My brother and his friends helped out by loading supplies in the boats that cross the river to the NYC side. He said that they had to get their minds off what happened and wanted to do something to help. The shock and horror of what happened took a backseat to their desire to be part of the solution. They cheered on and gave their time to the firefighters and other workers that were now searching for people at Ground Zero to boost their morale and express their appreciation. I will never know exactly what that experience was like for my brother, who later moved across the river to Manhattan. He sent us wonderful pictures capturing the spirit of NYC fighting back and banding together, one of which made it into a 9-11 commemoration book.
I visited Ground Zero in May 2002 while I was in NYC for my brother’s college graduation. It was indescribable. Those tall, strong buildings with the beautiful view of the city were not only gone, but an ugly, gaping hole in the ground with the remainder of the debris was left in its place. There were makeshift memories surrounding the area, poster of lost loved ones, posting of thank you for the people around the world who felt New Yorkers’ and Americans’ pain. It was an overwhelming scene and I was overcome with emotion, but glad that I had my memories. Even today, seeing pictures of the World Trade Center evoke feelings of happiness, sadness, and wonder about the why and how of what happened. The perpetrators and their accomplices, whoever they may be, destroyed a great American Icon but they didn’t destroy my memories.
My family went to the 9-11 memorial in Chicago on September, 11, 2002, and my brother was temporarily living with us while he figured out his next steps. Brother happened to be interviewed by a local news affiliate, and said that he had not talked about 09-11-01 since it happened. He came alive talking about NYC coming together and about supporting the rescue workers with a spirit of fight and courage – I saw something special in him that day, and was very proud.

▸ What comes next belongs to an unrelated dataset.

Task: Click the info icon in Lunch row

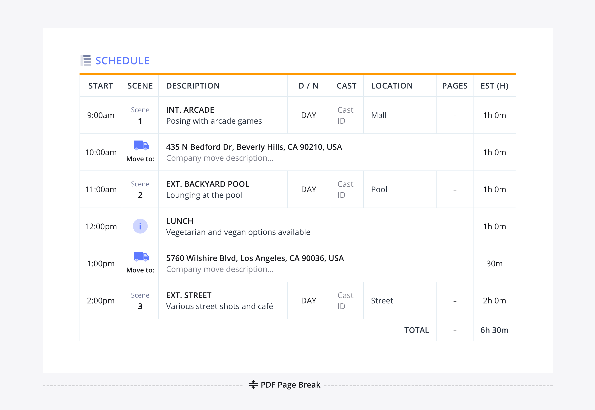Action: 140,226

I will always remember 9-11-01. I am grateful as an American for the brave men and women who rose to the occasion to help, rescue and, ultimately sacrifice themselves so that others might live. I am grateful for those, like my brother and his friends, who got stronger and reached out to others when they could have stood by. I am grateful for the police and firemen throughout America who go to work everyday to rescue, protect and help others, with the knowledge that their lives could be at risk and sacrificed. There are tragedies throughout our country every day, but I pray that we will never face another day like September 11, 2001.